Here is the code I am using for variables selection: proc glmselect data=abct; where incex1=1; title 'GLMSELECT with Elastic Net'; model devmood_c = asetot age yrseduc sex employyn cohabyn caucyn asitot penntot anxdis ahealthuse ahospit ventxpwk acmn nhospit bmi comorb aqllimmn aqlsubmn aqlsympmn aqlemotmn aqlenvirmn aqltotmn smoke3gp nalcwkcurr /selection=elasticnet(steps=120 L2=0.001 choose=validate); run; The problem is that, when I run it, it tells me: ERROR: Variable incex1 is not on file WORK.ABCT. This incex1 variable is used to exclude people in our database that have score too high on a particular question. It works with LASSO, but even though the code is similar, doesn't seem to work with elasticnet. Does anyone know how I could use it or if there is another way to exclude the patients who scored under a certain threshold on a questionnaire?

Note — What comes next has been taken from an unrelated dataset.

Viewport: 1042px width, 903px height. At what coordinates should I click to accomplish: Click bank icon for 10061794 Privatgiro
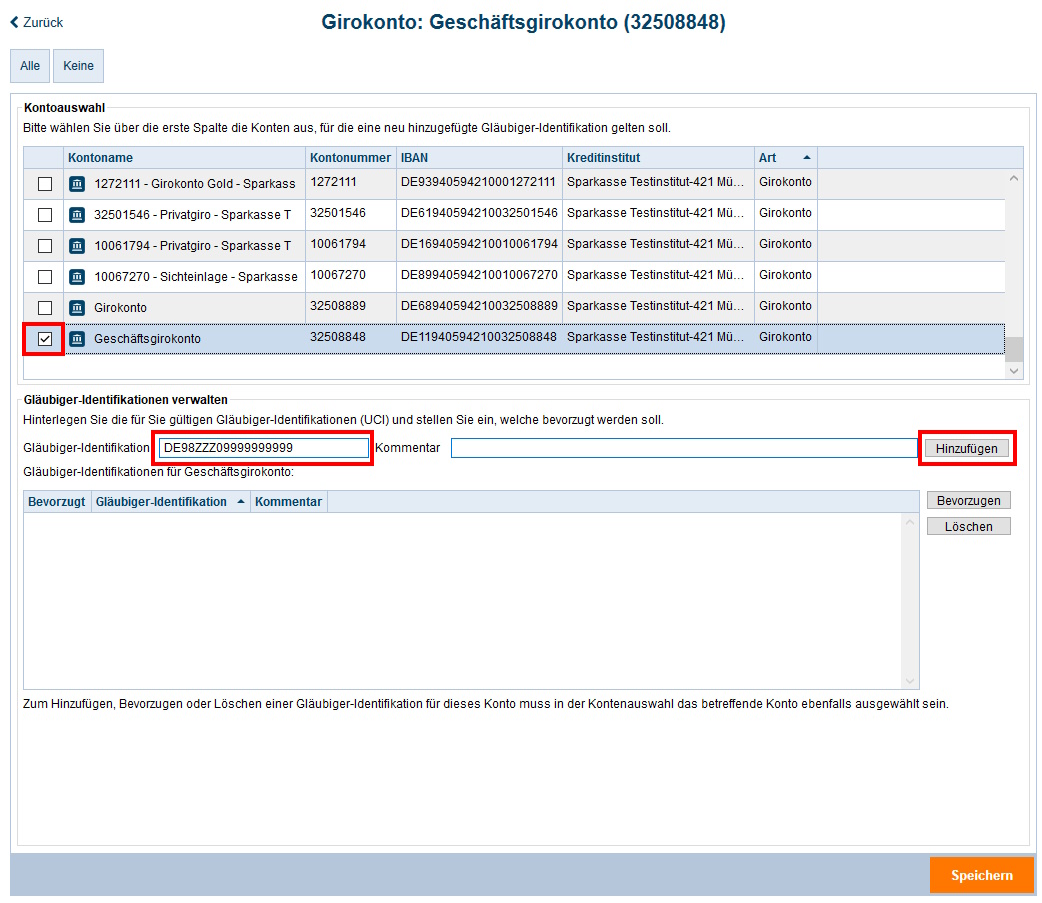pos(77,246)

This is how incex1 has been coded: if devmood_c = 0 then incex1=1; if devmood_c = 1 then incex1=1; if devmood_c = . then incex1=0; if bdisev > 2 then incex1=0; label incex1 = "1=no mood at baseline or BDI > 20, 0=excluded";
This works in test data, so it is likely an issue with your source data not having the characteristics you expect. For example, ods graphics on; proc glmselect data=sashelp.Leutrain valdata=sashelp.Leutest plots=coefficients; where x1>0; model y = x2-x7129/ selection=elasticnet(steps=120 l2=0.001 choose=validate); run; That works as expected.